Um dos reflexos dos diagnósticos nesses municípios, ao trazer maior clareza sobre a situação, foi a abertura dos caminhos para o lançamento do projeto Produzir para inserir, em Itambé, esse ano (2019), por parte do Governo da Bahia. A ação visa a inclusão, no mundo do trabalho, daqueles que estão desempregados, ou são egressos do trabalho degradante. A iniciativa conta com um investimento de, aproximadamente, R$ 556 mil do FUNTRAD, levando benefício a 144 trabalhadores, por meio de ações integradas (qualificação, assistência técnica e distribuição de insumos), para a produção de hortaliças, mudas e criação de pescado – tilápia.
Entre os trabalhadores contemplados pelo Projeto, 15 foram resgatados em situações degradantes no ano de 2018, quando foram qualificados no curso de produtor agrícola polivalente, oferecido pelo Programa Qualifica Bahia, em 2018. Agora em 2019 terão a oportunidade de aperfeiçoamento por meio do Produzir para inserir. Os demais beneficiados foram selecionados por meio de busca no banco de dados de instituições que compõem a rede de assistência social e de inserção ao mercado de trabalho.

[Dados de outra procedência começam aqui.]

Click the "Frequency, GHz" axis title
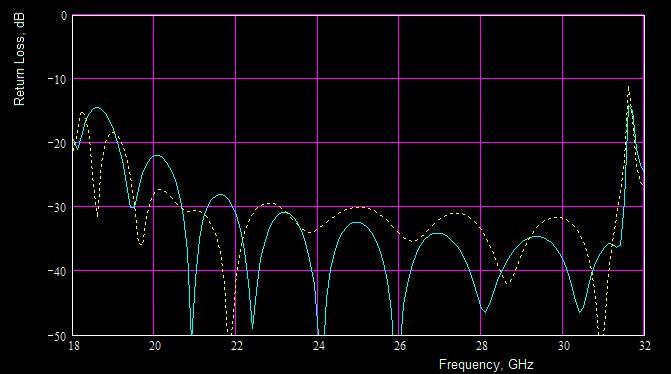Viewport: 671px width, 374px height. pyautogui.click(x=486, y=365)
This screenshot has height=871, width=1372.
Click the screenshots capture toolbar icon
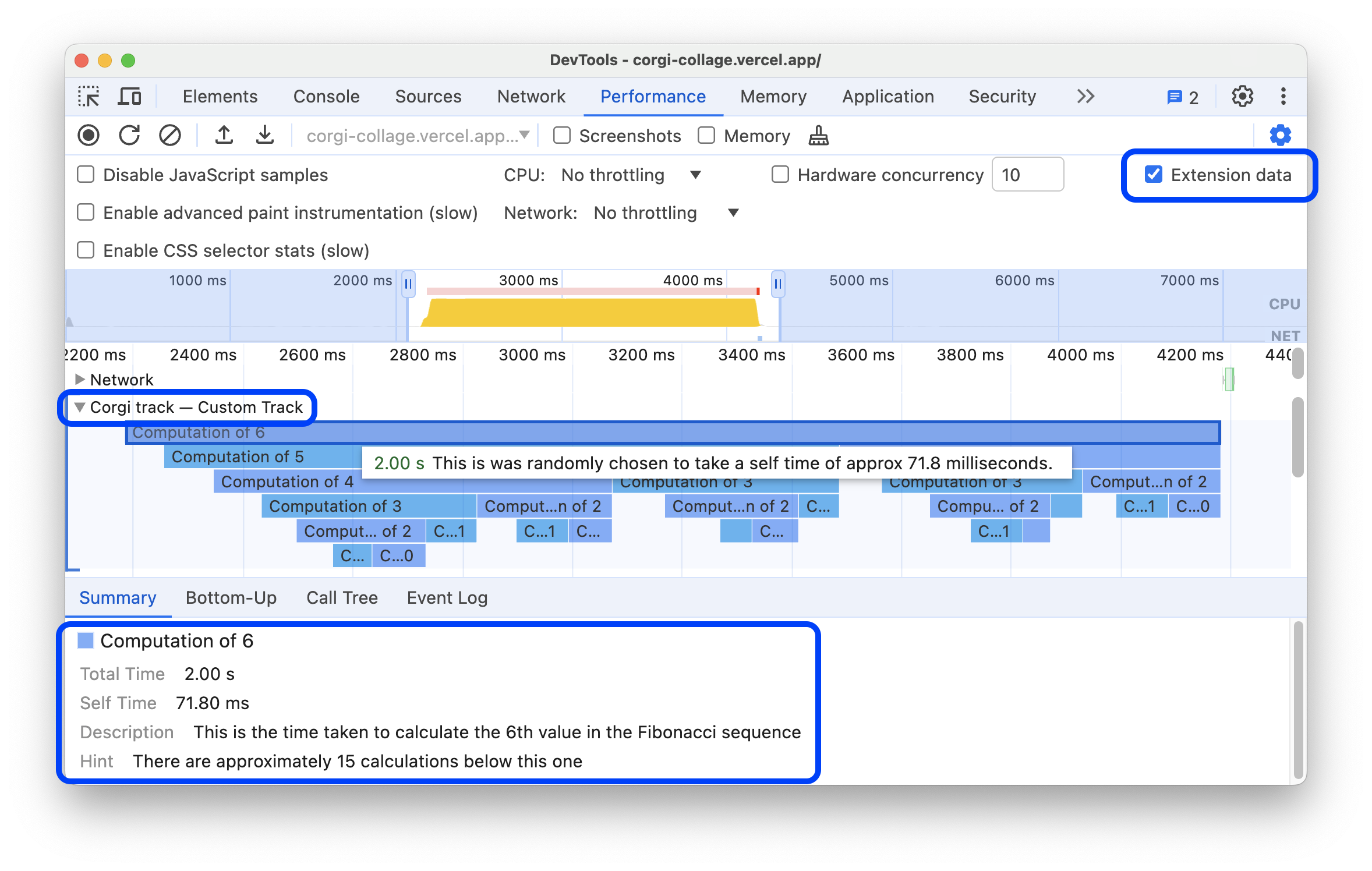pyautogui.click(x=562, y=136)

Como afirma Ilan Fonseca, procurador do Ministério do Trabalho, na 5ª Região (Bahia), o fortalecimento das ações de resgate e reintegração dos trabalhadores é o ponto mais positivo da experiência que tem sido a força-tarefa de combate ao trabalho análogo ao escravo na Bahia. “Esse tema ainda é objeto de muito desconhecimento, sendo que as operações permitiram que os representantes institucionais pudessem conhecer melhor o problema. Buscou-se identificar os trabalhadores resgatados, encaminhando relatórios de diagnóstico e mapeamento, e conhecendo a realidade pós-resgate in loco, tal como foi feito de forma minuciosa pela Avante – Educação e Mobilização Social, para que os trabalhadores fossem encaminhados para uma formação cidadã e reinseridos. No entanto, ainda são muitos os desafios para levar dignidade a muitos trabalhadores baianos”, disse o procurador
Vozes da Comunidade
Agora, em 2019, foram produzidos outros dois diagnósticos por meio do projeto Vozes da Comunidade no combate ao trabalho análogo ao escravo, executado pela Avante – Educação e Mobilização Social, em parceria com a SETRE/Agenda Bahia do Trabalho Decente, com financiamento do Fundo de Promoção do Trabalho Decente (FUNTRAD), nas cidades de Aracatu e Teolândia.